EXCERTO DO ACÓRDÃO
Acórdão nº 56/03.4TBVGS de Court of Appeal of Coimbra (Portugal), 02 de Outubro de 2007

Magistrado ResponsávelHÉLDER ROQUE
Data da Resolução02 de Outubro de 2007
EmissorCourt of Appeal of Coimbra (Portugal)

ACORDAM OS JUÍZES QUE CONSTITUEM O TRIBUNAL DA RELAÇÃO DE COIMBRA: A..., residente na Rua de Alqueidão, 72, Ílhavo, propôs a presente acção declarativa, sob a forma de processo ordinário, contra B..., sociedade por quotas, com sede no lugar da Praia da Vagueira, freguesia da Gafanha da Boa Hora, concelho de Vagos, e C..., sociedade anónima, com sede na Rua Principal, Gafanha do Areão, freguesia da Gafanha da Boa Hora, concelho de Vagos, pedindo que, na sua procedência, se declare a nulidade do negócio celebrado entre as rés, designadamente, quanto aos lotes infra-discriminados e, em consequência, se declare que os referidos lotes são pertença da ré B..., embora, formalmente, estejam na titularidade da ré C..., com o cancelamento dos registos de aquisição, a favor desta.

Alega, para tanto, em síntese, que é sócio da ré B..., titular de uma quota, no valor de 396.000$00, estando o restante capital social representado, por mais duas quotas, uma de 540.000$00, pertencente a José Arlindo Alves Abreu, e outra de 264.000$00, pertencente a Arlindo dos Santos Parracho, tendo o autor sido afastado da gerência, por decisão da maioria dos outros dois sócios.

REGISTOS EXTRAÍDOS
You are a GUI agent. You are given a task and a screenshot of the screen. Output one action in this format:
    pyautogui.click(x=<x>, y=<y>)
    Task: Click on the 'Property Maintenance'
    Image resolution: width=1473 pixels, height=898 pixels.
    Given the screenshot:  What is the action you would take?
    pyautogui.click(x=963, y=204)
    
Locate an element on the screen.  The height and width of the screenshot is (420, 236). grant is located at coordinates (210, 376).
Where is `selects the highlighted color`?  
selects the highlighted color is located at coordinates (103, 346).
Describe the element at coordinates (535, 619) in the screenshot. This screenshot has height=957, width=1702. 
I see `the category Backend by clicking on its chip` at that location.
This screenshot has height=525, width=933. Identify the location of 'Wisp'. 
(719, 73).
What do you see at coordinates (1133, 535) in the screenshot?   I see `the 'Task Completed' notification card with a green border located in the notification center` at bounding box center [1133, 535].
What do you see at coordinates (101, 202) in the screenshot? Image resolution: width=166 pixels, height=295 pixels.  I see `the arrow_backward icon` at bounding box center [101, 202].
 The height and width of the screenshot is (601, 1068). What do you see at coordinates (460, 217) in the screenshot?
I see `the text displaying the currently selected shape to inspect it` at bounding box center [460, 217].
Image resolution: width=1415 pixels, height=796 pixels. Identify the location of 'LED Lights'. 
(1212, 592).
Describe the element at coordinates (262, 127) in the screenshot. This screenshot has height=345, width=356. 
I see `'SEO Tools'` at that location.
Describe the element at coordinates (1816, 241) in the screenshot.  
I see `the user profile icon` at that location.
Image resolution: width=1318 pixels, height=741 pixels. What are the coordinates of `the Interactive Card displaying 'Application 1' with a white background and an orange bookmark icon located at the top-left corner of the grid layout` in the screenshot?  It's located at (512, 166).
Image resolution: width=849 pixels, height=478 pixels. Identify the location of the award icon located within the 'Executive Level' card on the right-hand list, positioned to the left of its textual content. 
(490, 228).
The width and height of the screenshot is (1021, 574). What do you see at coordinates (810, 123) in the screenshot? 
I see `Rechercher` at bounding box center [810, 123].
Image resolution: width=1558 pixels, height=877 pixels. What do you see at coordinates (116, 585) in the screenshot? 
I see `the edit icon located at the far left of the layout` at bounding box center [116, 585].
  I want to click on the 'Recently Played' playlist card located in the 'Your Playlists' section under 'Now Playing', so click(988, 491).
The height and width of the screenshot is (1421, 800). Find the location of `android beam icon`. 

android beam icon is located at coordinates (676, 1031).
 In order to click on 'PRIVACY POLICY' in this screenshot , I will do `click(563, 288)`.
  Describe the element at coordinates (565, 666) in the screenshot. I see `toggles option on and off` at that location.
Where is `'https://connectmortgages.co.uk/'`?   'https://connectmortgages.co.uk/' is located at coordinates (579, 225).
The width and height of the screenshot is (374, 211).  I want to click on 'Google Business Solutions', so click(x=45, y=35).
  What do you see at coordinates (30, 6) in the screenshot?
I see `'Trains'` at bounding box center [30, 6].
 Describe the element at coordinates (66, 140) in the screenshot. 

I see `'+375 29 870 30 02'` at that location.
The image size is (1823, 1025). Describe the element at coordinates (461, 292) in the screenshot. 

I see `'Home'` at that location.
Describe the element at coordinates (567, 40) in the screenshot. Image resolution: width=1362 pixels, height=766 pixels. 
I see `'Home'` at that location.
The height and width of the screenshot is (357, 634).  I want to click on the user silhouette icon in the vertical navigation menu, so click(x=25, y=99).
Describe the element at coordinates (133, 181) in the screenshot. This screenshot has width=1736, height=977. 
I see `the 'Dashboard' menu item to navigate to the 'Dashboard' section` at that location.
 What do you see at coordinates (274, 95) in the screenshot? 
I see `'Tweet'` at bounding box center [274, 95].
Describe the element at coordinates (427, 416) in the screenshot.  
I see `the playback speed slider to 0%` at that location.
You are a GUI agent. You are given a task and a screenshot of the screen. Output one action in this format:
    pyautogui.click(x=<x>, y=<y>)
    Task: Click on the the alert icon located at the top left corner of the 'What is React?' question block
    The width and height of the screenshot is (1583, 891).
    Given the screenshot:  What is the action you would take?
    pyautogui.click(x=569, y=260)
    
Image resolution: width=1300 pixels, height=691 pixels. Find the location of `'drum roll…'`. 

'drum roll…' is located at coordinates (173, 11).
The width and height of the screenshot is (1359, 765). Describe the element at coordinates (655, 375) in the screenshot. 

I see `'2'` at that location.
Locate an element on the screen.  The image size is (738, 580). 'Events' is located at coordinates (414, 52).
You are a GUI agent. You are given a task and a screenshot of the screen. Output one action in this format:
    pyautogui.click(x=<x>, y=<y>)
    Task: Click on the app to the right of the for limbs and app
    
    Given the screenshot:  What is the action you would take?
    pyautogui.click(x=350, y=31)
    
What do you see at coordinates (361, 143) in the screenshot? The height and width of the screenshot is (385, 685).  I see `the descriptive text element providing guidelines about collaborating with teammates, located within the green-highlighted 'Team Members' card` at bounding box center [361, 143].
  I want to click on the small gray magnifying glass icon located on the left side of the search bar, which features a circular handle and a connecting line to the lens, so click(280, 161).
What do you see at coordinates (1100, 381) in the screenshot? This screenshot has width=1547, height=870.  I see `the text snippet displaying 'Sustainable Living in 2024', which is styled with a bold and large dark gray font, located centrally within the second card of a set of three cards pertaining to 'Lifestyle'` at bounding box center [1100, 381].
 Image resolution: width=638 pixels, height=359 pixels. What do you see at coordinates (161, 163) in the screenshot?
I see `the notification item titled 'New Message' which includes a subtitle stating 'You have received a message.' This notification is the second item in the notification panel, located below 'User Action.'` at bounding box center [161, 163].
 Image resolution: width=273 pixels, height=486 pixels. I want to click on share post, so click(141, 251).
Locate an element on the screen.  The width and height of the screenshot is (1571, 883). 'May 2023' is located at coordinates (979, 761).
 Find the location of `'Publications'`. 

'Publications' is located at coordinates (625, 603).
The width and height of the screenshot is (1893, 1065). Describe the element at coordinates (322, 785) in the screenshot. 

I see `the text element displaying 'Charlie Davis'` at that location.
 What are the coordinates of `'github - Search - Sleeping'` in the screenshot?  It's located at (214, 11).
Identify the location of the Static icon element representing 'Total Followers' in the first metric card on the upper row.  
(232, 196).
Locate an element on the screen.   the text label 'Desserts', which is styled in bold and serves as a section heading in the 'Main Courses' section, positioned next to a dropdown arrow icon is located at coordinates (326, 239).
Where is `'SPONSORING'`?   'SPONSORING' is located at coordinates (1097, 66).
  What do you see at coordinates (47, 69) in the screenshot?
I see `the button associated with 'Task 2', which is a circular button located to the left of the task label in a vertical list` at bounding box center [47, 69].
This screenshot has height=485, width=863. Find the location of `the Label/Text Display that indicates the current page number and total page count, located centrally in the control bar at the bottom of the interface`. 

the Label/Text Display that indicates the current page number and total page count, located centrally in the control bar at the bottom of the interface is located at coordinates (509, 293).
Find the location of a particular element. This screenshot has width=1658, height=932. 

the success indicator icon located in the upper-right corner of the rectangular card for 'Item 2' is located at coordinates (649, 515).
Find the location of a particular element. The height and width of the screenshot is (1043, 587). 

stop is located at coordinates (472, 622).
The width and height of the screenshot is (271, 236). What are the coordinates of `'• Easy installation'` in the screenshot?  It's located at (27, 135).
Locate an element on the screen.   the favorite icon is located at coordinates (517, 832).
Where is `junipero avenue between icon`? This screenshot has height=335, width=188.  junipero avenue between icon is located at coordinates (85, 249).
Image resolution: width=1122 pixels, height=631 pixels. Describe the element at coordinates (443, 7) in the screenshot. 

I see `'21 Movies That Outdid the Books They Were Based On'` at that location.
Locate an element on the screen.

TAREFAS
**a.** Responda, com base no acórdão, a estas perguntas:
(i) Que tribunal proferiu o acórdão?
(ii) Em que concelho fica a sede da ré C...?
(iii) Qual é o valor da quota do autor na ré B...?
**b.** Por favor, reescreva em forma de lista o parágrafo do acórdão que começa por "Alega, para tanto, em síntese", mantendo os factos principais.
**c.** Prossiga o texto do acórdão a partir da última frase apresentada.
Os itens não fazem falta para nada do que aqui se pede.

RESPOSTAS POR TAREFA
**a.**
(i) O Tribunal da Relação de Coimbra.
(ii) No concelho de Vagos.
(iii) 396.000$00.

**b.**
- O autor é sócio da ré B..., titular de uma quota de 396.000$00.
- O restante capital social está representado por duas quotas: uma de 540.000$00, de José Arlindo Alves Abreu, e outra de 264.000$00, de Arlindo dos Santos Parracho.
- O autor foi afastado da gerência por decisão da maioria dos outros dois sócios.

**c.**
Na sequência do seu afastamento da gerência da ré B..., os gerentes desta começaram a vender lotes de terreno, com vista ao esvaziamento do seu património social, mas por valores muito abaixo dos reais, tendo, por escritura de 2 de Maio de 2001, B..., representada pelos gerentes José Arlindo e Arlindo Parracho, declarado vender à ré C..., e esta, representada pelos administradores José Mário Mirassol Ribeiro e Manuel José Pires, declarado comprar-lhe, trinta e seis lotes dos que ainda restavam à sociedade, pelo preço global de 185.000.000$00, quando o seu valor real, atento o número de fogos que é permitido construir, é de, pelo menos, 616.600.000$00.

Trata-se, assim, de um acto simulado, com o propósito de prejudicar o autor, pois nem o José Arlindo, nem o Arlindo Parracho, em representação da B... quiseram vender, nem o José Ribeiro e o José Pires, em representação de “Ferro & Ribeiro, Lda”, quiseram comprar, não tendo entrado qualquer dinheiro para a ré “Ferreira, Ldª”.

Os gerentes da ré “Ferro & Ribeiro SA” são meros testas de ferro do José Arlindo e do Arlindo Parracho, e, não obstante terem declarado, no aludido negócio, um valor irrisório, a verdade é que nenhum preço foi pago, sendo certo que não dispunham de capitais que lhes permitissem adquirir esses lotes, para além de que, há pouco tempo, esta ré se havia transformado em sociedade anónima, permitindo assegurar os interesses do José Arlindo e do Arlindo Parracho, bastando, para tanto, transmitir-lhes as acções de C....

A transmissão dos lotes é um negócio nulo, sendo o autor terceiro e alheio ao mesmo, sofrendo prejuízos com a sua venda, pelos preços declarados na escritura, sendo, assim, titular de um direito afectado pela validade do aludido contrato de compra e venda e, deste modo, como sócio da ré, pode pedir a declaração judicial dos actos simulados.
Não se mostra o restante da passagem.